(Stored data)
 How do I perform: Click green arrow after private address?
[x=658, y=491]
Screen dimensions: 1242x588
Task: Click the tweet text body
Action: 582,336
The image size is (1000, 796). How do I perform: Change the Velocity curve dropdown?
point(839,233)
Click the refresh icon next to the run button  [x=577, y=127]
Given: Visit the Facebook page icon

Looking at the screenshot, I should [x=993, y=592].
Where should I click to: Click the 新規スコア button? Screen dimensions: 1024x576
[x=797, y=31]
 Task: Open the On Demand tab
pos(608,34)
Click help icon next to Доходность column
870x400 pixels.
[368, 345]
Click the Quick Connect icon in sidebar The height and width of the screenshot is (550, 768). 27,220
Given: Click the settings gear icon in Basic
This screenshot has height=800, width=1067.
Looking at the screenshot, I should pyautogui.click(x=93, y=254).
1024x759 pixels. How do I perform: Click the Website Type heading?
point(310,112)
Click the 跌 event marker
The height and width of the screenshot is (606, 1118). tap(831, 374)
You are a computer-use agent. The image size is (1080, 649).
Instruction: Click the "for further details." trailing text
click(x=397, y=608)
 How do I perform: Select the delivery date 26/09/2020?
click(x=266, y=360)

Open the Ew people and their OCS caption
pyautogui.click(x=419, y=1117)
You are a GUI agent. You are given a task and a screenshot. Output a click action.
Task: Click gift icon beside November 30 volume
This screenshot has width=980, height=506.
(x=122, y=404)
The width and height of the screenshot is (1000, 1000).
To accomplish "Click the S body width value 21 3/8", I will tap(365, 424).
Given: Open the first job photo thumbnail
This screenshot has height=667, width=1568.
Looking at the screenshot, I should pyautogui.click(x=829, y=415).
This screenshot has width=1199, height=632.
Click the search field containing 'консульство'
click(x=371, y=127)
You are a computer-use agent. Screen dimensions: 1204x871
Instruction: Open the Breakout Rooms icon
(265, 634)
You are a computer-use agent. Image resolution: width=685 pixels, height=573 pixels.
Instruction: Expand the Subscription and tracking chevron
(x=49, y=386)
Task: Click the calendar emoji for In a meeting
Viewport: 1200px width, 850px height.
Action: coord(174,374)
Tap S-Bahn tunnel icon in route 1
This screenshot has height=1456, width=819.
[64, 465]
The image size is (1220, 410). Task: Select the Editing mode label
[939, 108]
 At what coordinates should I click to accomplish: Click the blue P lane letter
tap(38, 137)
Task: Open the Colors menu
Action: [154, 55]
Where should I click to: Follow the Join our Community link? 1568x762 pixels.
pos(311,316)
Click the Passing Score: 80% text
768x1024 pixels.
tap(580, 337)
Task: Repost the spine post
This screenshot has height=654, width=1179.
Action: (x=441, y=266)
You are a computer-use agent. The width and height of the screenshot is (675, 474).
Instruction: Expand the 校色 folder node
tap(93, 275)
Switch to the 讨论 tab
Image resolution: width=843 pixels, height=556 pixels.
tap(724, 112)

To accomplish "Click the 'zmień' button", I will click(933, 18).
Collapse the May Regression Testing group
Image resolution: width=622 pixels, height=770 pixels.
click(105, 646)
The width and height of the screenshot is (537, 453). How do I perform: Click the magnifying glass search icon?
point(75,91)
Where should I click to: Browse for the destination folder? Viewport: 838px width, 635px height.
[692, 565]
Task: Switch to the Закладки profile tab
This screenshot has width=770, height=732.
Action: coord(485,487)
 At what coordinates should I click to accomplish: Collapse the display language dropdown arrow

* **Required work**:
Across the entries, state how many lines contain "computer", giving the number only.

* **Written response**:
4